Combates cotidianos IntegralUna de las obras que me hizo amar, aún más, el mundo de los cómics fue, precisamente, “Los combates cotidianos”. De hecho, recuerdo perfectamente el día que me compré el primer número, hace ya unos 9 o 10 años.

Embarcado en la tragedia que se conforma cuando los pequeños desajustes que te convierten en persona hacen también que creas que tu vida es insoportable, una especie de presagio me obligó a pasar por mi tienda de cómics favorita. Allí, con el cerebro frito por mi propia crisis existencial, la vista se me fue, sin buscar nada en concreto, hacia una portada marrón en cuya cabecera resonaba el eco de mi propia angustia. – “Los Combates Cotidianos”, joder, que nombre tan bueno – pensé. Cómo un niño que recibe el regalo de reyes que llevaba un año queriendo conseguir, empecé a hojear/ojear y después leer el libro hasta que me descubrí, luego de un largo rato, con la palabras que presagiaban el final del primer tomo; “Todo es mejor contigo que sin ti”.

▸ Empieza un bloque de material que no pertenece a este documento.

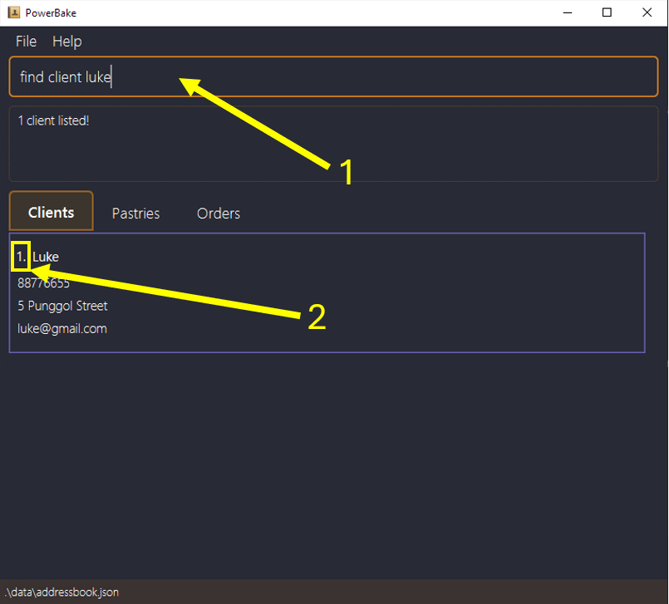
Task: Open the Help menu
Action: (66, 42)
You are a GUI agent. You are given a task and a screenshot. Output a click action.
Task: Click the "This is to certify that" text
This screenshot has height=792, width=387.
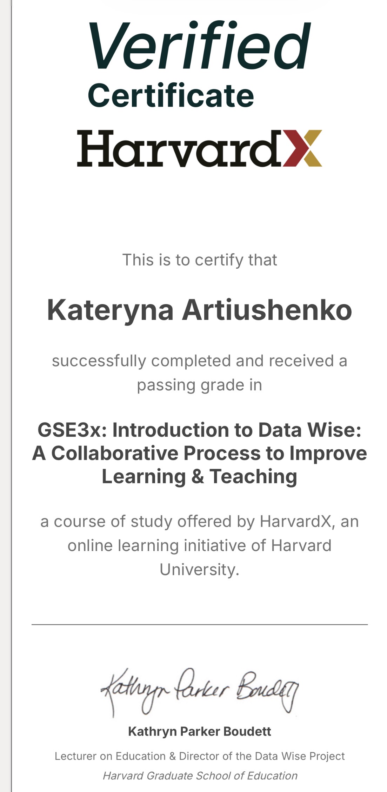coord(199,260)
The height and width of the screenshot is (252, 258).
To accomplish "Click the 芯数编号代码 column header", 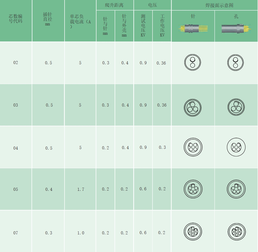I will tap(16, 19).
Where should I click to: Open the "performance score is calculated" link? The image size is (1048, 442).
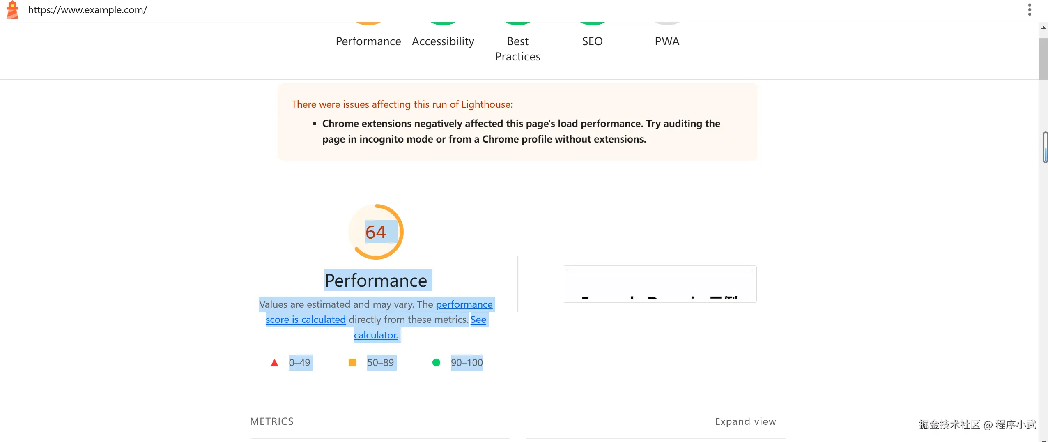point(306,320)
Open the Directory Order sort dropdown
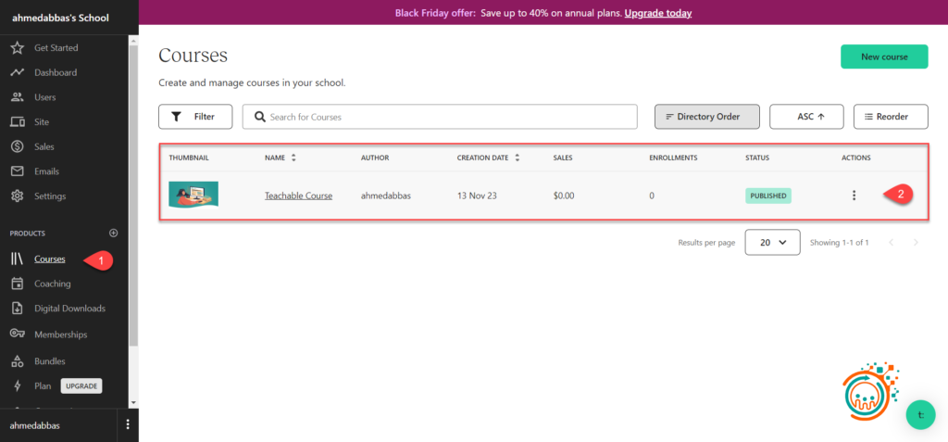 [x=707, y=117]
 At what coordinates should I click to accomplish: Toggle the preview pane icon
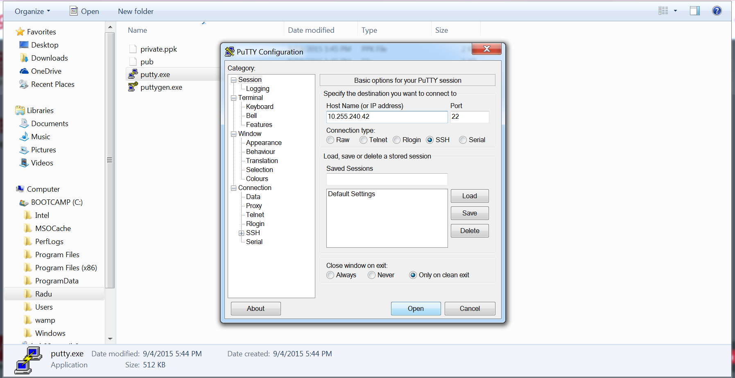[694, 11]
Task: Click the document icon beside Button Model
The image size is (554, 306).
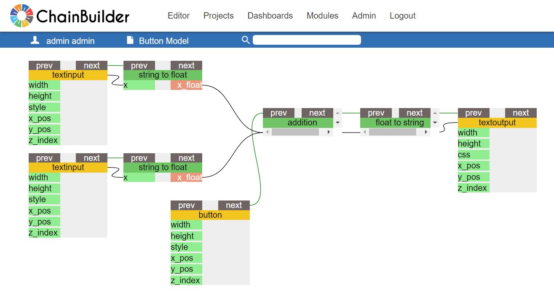Action: [x=130, y=41]
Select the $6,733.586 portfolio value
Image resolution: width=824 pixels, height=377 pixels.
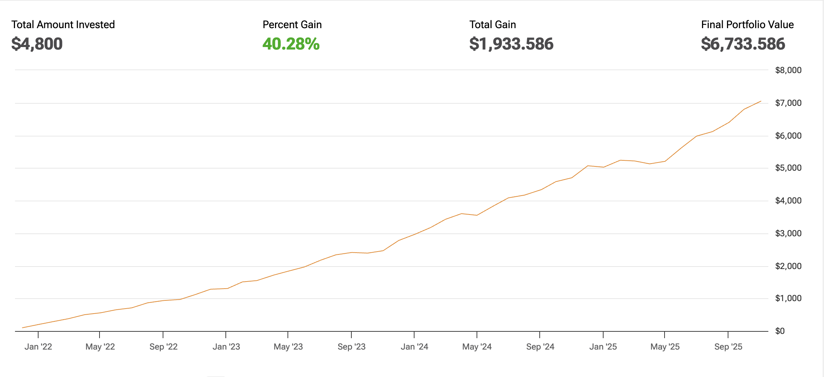coord(743,44)

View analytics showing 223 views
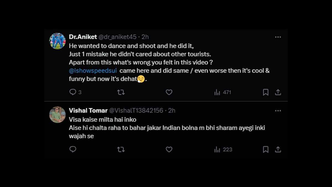click(223, 150)
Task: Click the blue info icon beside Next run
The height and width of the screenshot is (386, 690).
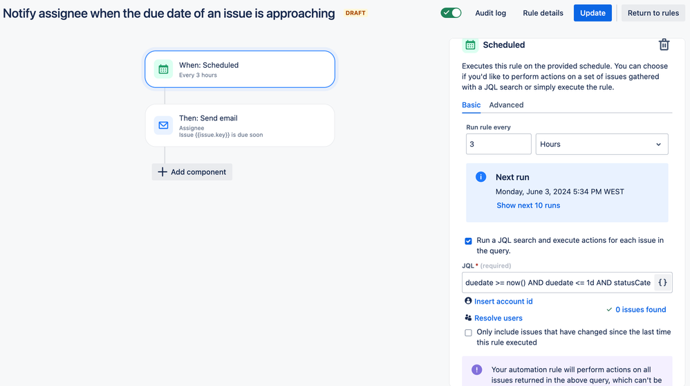Action: point(481,177)
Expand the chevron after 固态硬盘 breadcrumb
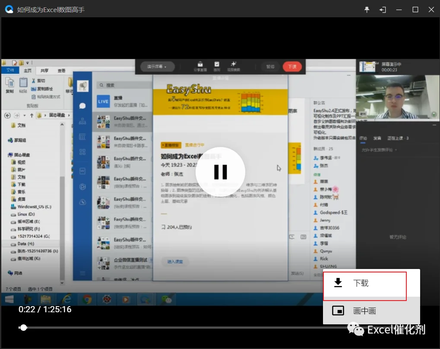The image size is (440, 349). [69, 115]
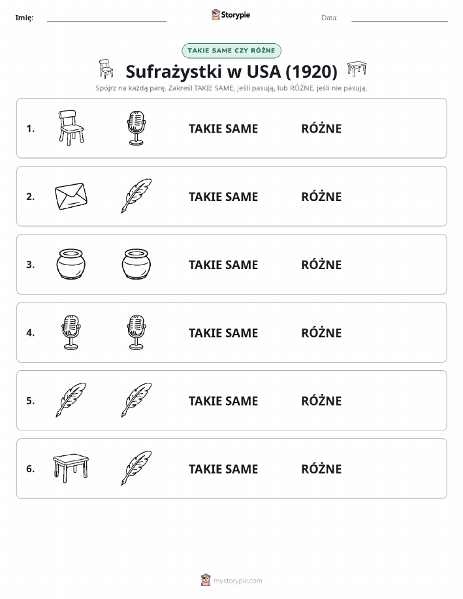Select RÓŻNE for pair 2
The image size is (463, 599).
321,197
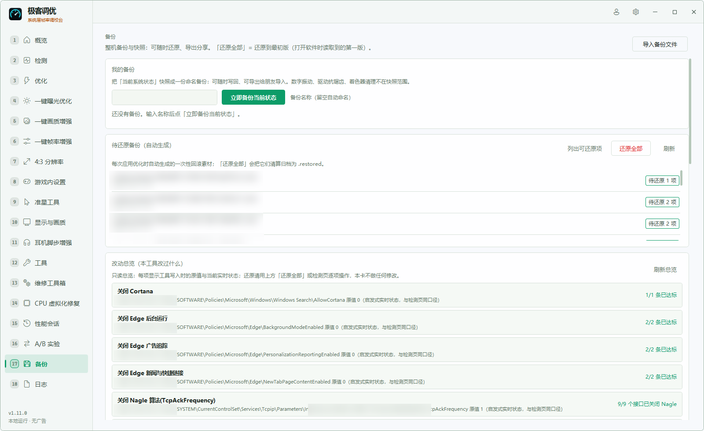
Task: Click the pending-restore list scrollbar
Action: pyautogui.click(x=681, y=178)
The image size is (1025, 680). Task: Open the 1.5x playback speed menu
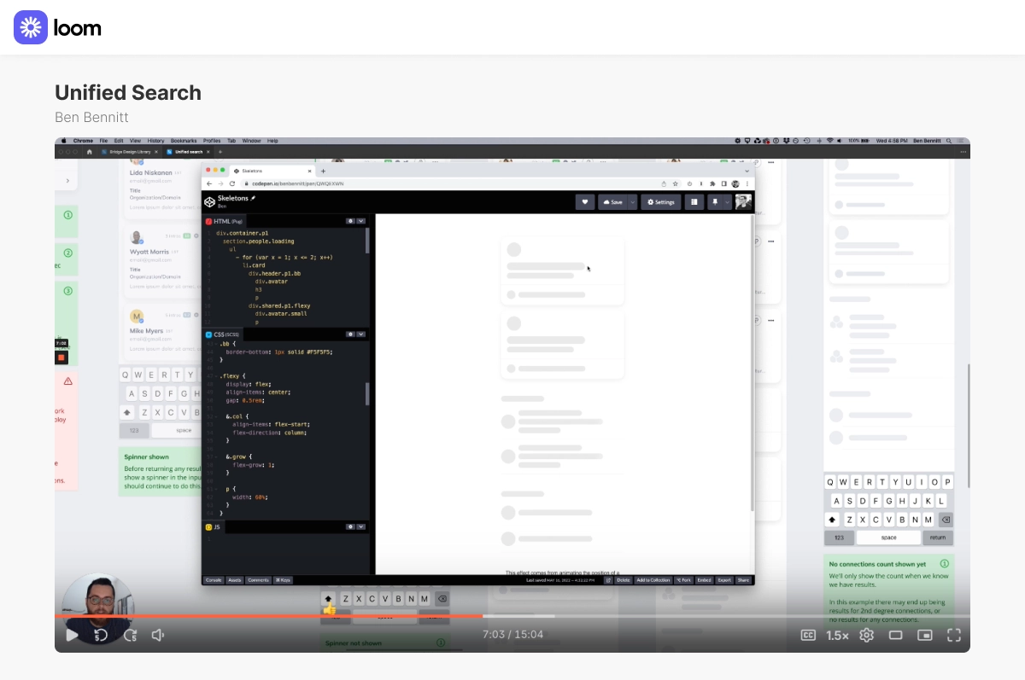pos(837,635)
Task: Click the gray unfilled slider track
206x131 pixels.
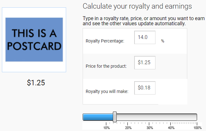Action: pos(157,117)
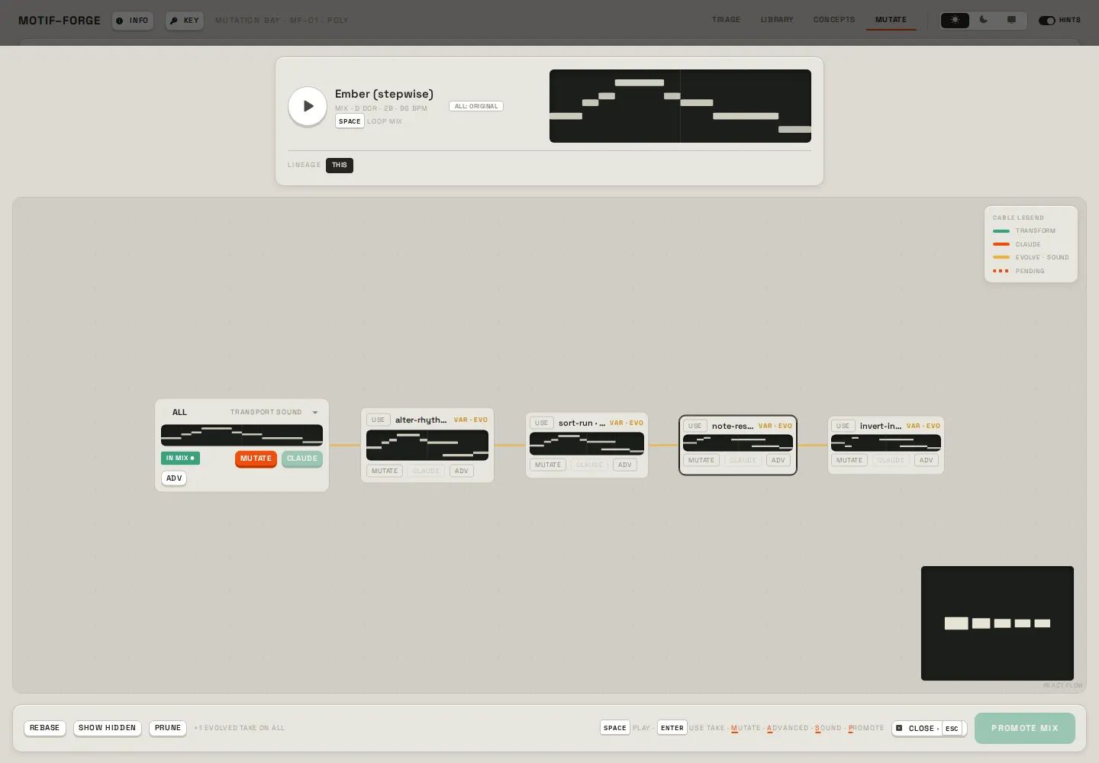Select the THIS lineage chip
This screenshot has width=1099, height=763.
[340, 165]
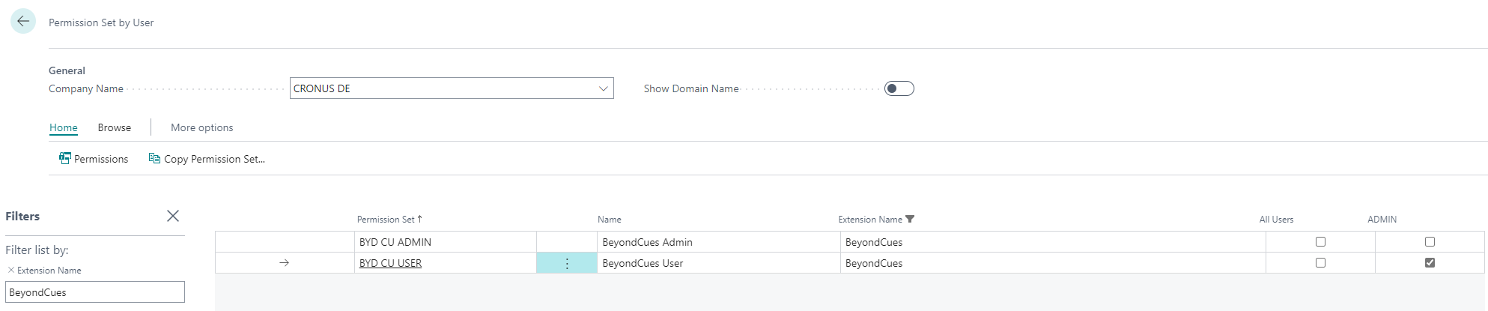Toggle the Show Domain Name switch
Screen dimensions: 1488x311
tap(899, 88)
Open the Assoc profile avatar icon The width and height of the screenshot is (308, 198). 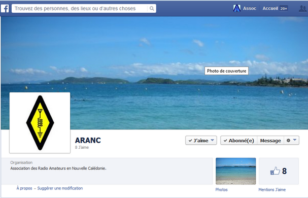coord(236,8)
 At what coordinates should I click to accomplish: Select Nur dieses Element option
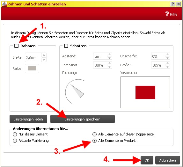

Y eso fue lo que pasó, desde aquel día descubrí que todo es mejor si no te engañas a ti mismo, si vives la vida que de verdad quieres vivir, si eres lo suficientemente valiente como para conocerte y analizar lo que te pasa, si no das por perdidos esos combates cotidianos que llenan tu día a día de des-esperanza… Todo es mejor contigo mismo que sin ti.

Y es por ello, porque parte de mi historia concuerda con la historia de Manu Larcenet (disfrazado para la ocasión con la piel de su personaje, Marco), por lo que no he podido enfrentarme a una segunda lectura de manera objetiva. Y es que precisamente la sencillez con la que transcurren las situaciones, la fluidez de las conversaciones, el tono humorístico de algunas viñetas y el empecinamiento de Marco por anclarse en el pasado para no avanzar, es lo que hace que, más que leer un cómic, estés viviendo tu vida a su lado. Charlando con ese amigo del que conoces sus secretos más turbios y sus mayores logros.

Pero amigos, no os dejéis llevar sólo por la cotidiania que envuelve toda la obra. Si miráis con detenimiento os iréis dando cuenta, a medida que avanza la historia, que su verdadera intención se encuentra en los más mínimos detalles. Y no es hasta que tienes todas las piezas encima de la mesa cuando puedes empezar a componer el puzzle. Así, la historia reciente de su país, Francia, se erige como el personaje subyacente necesario para que todo cobre sentido. Convirtiendo el tono costumbrista en una audaz crítica social a la política de extrema derecha llevada a cabo por Le Pen y haciendo a su vez, que el personaje evolucione de manera apasionante, cruel, hipócrita y tremendamente real.

Por si esto fuera poco, el bueno de Larcenet nos engancha desde la primera página con unas ilustraciones caricaturescas de linea fina que además de suavizar los caracteres de los personajes son capaces de mostrarnos toda su humanidad. Con este tipo de ilustración, imperante en toda la obra, comparten protagonismo dos contrapuntos gráficos que dotan de más sentido la idiosincrasia del personaje. El primero, cambiando hacia un registro de corte realista en donde predomina el sepia, que se corresponde con el trabajo como fotógrafo del personaje y la reflexión de sus vivencias. Y el segundo, con predominio del rojo y el negro que reproduce su angustia frente a los ataques de ansiedad.

Un juego de colores hábilmente utilizado para conformar un complejo personaje para el que, a pesar de lo que dice el viejo Gilbert, la retirada no forma parte del combate.